Sunday, September 27, 2015

Discriminant Function Analysis

We've just finished logistic regression, which uses a set of variables to predict status on a two-category outcome, such as whether college students graduate or don't graduate. What if we wanted to make finer distinctions, say into three categories: graduated, dropped-out, and transferred to another school?

There is an extension of logistic regression, known as multinomial logistic regression, which uses a series of pairwise comparisons (e.g., dropped-out vs. graduates, transferred vs. graduates). See explanatory PowerPoint in the links section to the right.

Discriminant function analysis (DFA) allows you to put all three (or more) groups into one analysis. DFA uses spatial-mathematical principles to map out the three (or more) groups' spatial locations (with each group having a mean or "centroid") on a system of axes defined by the predictor variables.  As a result, you get neat diagrams such as this, this, and this.

DFA, like statistical modeling in general, generates a somewhat oversimplified solution that is accurate for a large proportion of cases, but has some error. An example can be seen in this document (see Figure 4). Classification accuracy is one of the statistics one receives in DFA output.
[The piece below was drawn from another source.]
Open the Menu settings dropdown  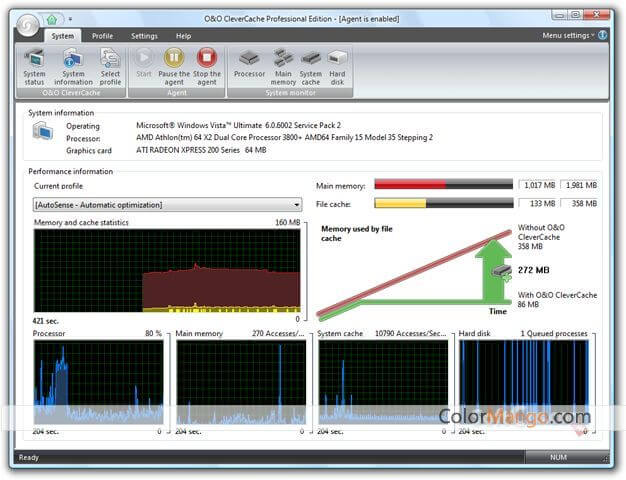(567, 35)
(A solution that would be accurate for all cases might be popular, but wouldn't be useful. As Nate Silver writes in his book The Signal and The Noise, you would have "an overly specific solution to a general problem. This is overfitting, and it leads to worse predictions"; p. 163 )
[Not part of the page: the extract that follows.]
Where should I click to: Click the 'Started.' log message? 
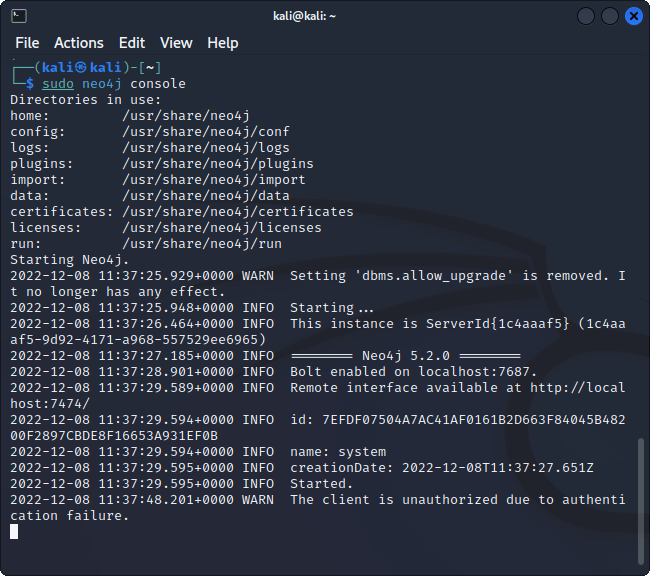tap(322, 484)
The axes, known as canonical discriminant functions, are defined in the structure matrix, which shows correlations between your predictor variables and the functions. An example appears in this document dealing with classification of obsidian archaeological finds (see Figure 7-17 and Table 7-18). A warning: Archaeology is a career that often ends in ruins!

[The presence of groups and coefficients may remind you of MANOVA. According to lecture notes from Andrew Ainsworth, "MANOVA and discriminant function analysis are mathematically identical but are different in terms of emphasis. [Discriminant] is usually concerned with actually putting people into groups (classification) and testing how well (or how poorly) subjects are classified. Essentially, discrim is interested in exactly how the groups are differentiated not just that they are significantly different (as in MANOVA)."]

The following article illustrates a DFA with a mainstream HDFS topic:

Hazan, C., & Shaver, P. R. (1987). Romantic love conceptualized as an attachment process. Journal of Personality and Social Psychology, 52, 511-524.

Finally, this video, as well as this document, explain how to implement and interpret DFA in SPSS. And here's our latest song...

Discriminant! 
Lyrics by Alan Reifman
May be sung to the tune of “Notorious” (LeBon/Rhodes/Taylor for Duran Duran)

Disc-disc-discriminant, discriminant!
Disc-disc-discriminant!

(Funky bass groove)

You’ve got multiple groups, all made from categories,
To predict membership, IV’s can tell their stories,
A technique, you can use,
It’s called discriminant -- the results are imminent,
You get an equation, for who belongs in the sets,

Number of functions, you subtract one, from sets,
To form the functions, you get the coefficients,
These weight the IV’s, to yield a composite score,
These scores determine, how it sorts the people,
That’s how, discriminant runs,

Disc-disc...

You can see in a graph, how all the groups are deployed,
Each group has a home base, which is known, as a “centroid,”
Weighted IV’s on axes, how you keep track -- it's just like, you're reading a map,
See how each group differs, from all the other ones there,

Number of functions, you subtract one, from sets,
To form the functions, you get the coefficients,
These weight the IV’s, to yield a composite score,
These scores determine, how it sorts the people,
That’s how, discriminant runs,

Disc-
Disc-disc...

(Brief interlude)

Discriminant,

Number of functions, you subtract one, from sets,
To form the functions, you get the coefficients,
These weight the IV’s, to yield a composite score, 
These scores determine, how it sorts the people,

Number of functions, you subtract one, from sets,
To form the functions, you get the coefficients,
These weight the IV’s, to yield a composite score,
These scores determine, how it sorts the people,
That’s how, discriminant runs,

Disc-discriminant,
Disc-Disc,
That’s how, discriminant runs,

Disc-
Yeah, that’s how, discriminant runs,

Disc-Disc,

(Sax improvisation)

Yeah...That’s how, discriminant runs,
Disc-discriminant,
Disc-disc-discriminant,
That’s how, discriminant runs,
Disc-discriminant,
Disc-disc-discriminant...